Political rhetoric increasingly reminded of the tone before the Civil War and the Dayton Agreement seemed seriously threatened. The EU and the United States tried in vain to mediate between the leaders of the various groups and cause them to break the deadlock in the talks on a new federal constitution.

Difficult government formation

The 2010 election was followed by difficult and lengthy government negotiations. It took 15 months of talks, pressures from the outside world and an ever deeper economic crisis before six parties finally agreed. In February 2012, the new coalition government took office, only then a budget for the previous year could be adopted and government employees get their wages in arrears.

Disagreement between the coalition parties, mainly the Bosnian Nationalist Democratic Party (SDA) and the Serbian Nationalist Serbian Democratic Party (SDS), meant that the government had to be reformed by the end of the year. Although the SDA had great successes in the local elections in October 2012, the party’s two ministers were kicked out of the government that month. The crisis also spilled over to the government of the Federation, which had to ask the High Representative for help in solving the problems.

In Republika Srpska, former Prime Minister Milorad Dodik, who was elected president in 2010, continued on a previously beaten path when he openly challenged the Bosnian state building. Dodik claimed that high representative Valentin Inzko was partial to the Serbs’ disadvantage. In April 2011, Dodik initiated a referendum in the Republika Srpska to submit joint court cases, among other things. The crisis was seen as the worst so far after the war, and after pressure from the High Representative Valentin Inzko and the EU, Dodik withdrew the proposal.

Popular protests

In 2014, popular dissatisfaction was expressed in protests that became the most extensive since the war. In February, demonstrations were started in Tuzla, by workers who protested against wages and pensions and planned sales of state-owned companies. They were soon supported by students and political activists. The protests, which had no ethnic undertones, spread and came to target the poor economic situation, high unemployment and political lock-ups. Government buildings are set on fire in Tuzla, Sarajevo and Mostar.

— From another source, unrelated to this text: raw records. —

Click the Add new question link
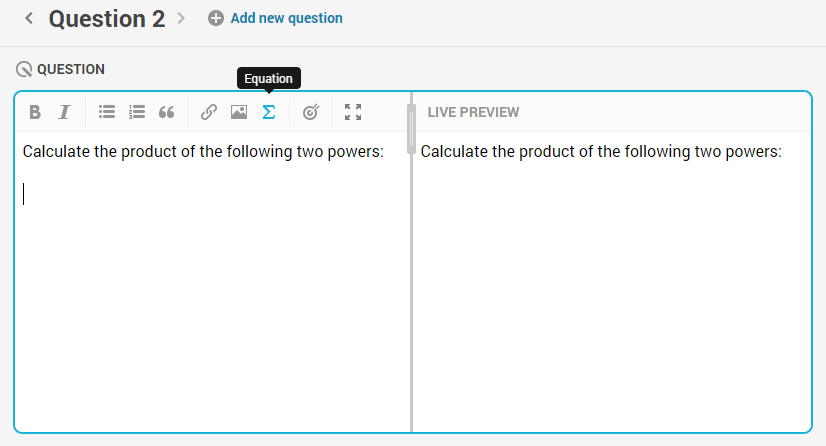826x446 pixels. 287,18
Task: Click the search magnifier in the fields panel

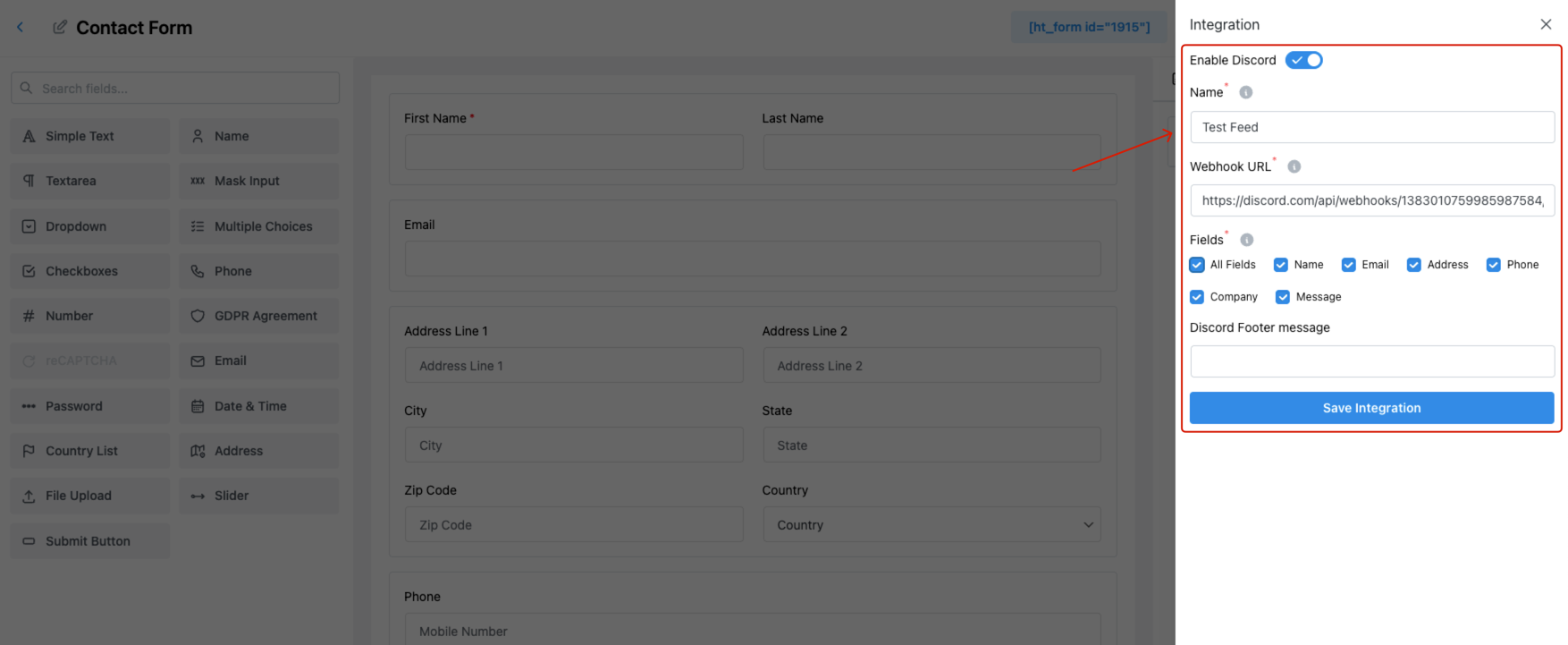Action: coord(25,88)
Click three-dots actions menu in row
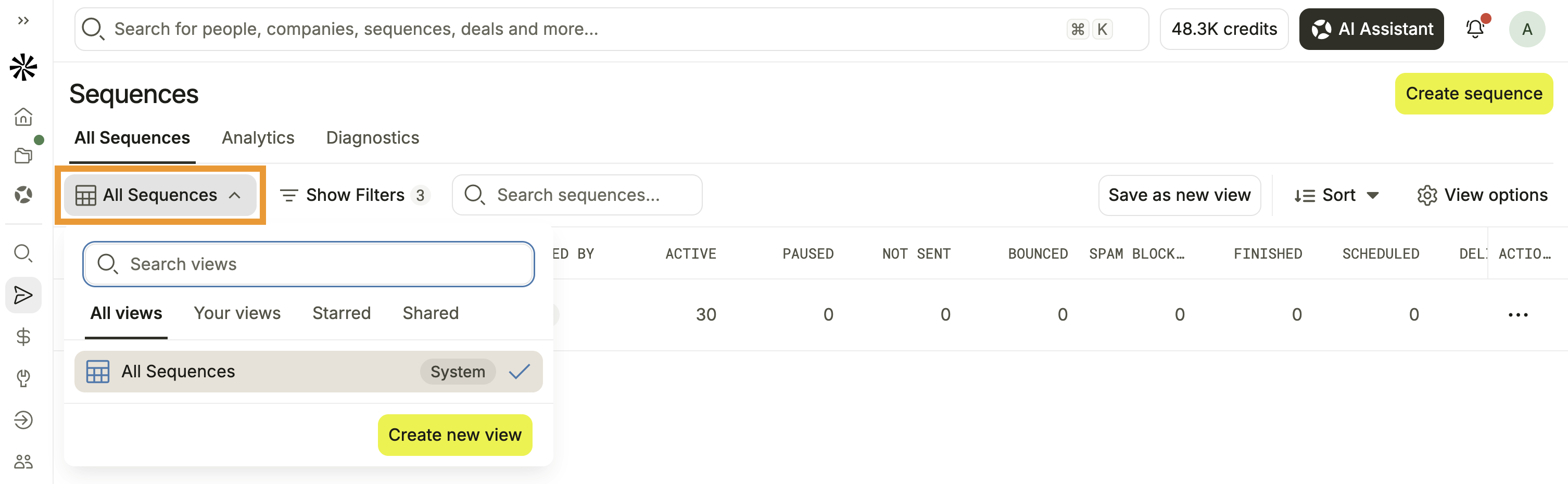The image size is (1568, 484). point(1518,315)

The unrest eventually turned into a peaceful protest movement. In several cities, so-called citizen plenums were formed, where everyone who wanted to discuss and propose changes and improvements and how to put pressure on politicians to take them. Many were hoping for a “Bosnian Spring”. But the protest movement, which was mainly active in the Federation, did not lead to any major changes.

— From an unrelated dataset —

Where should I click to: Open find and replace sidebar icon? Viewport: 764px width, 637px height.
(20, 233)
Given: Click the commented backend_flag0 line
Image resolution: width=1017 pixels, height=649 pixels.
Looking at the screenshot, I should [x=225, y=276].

The politicians also turned out to be dead when the country in the spring of 2014 was hit by the most extensive floods in a century. Over 40 people were killed and tens of thousands had to be evacuated then rivers that Sava swam across all boards due to heavy rain. The situation was made more difficult by the fact that the water masses led to landslides and that land mines from the Balkan wars in the 1990s were washed up by the water or pulled by the landslides. Despite relief from the outside world, reconstruction work was difficult to get started and the already scarce economy was affected by the disaster.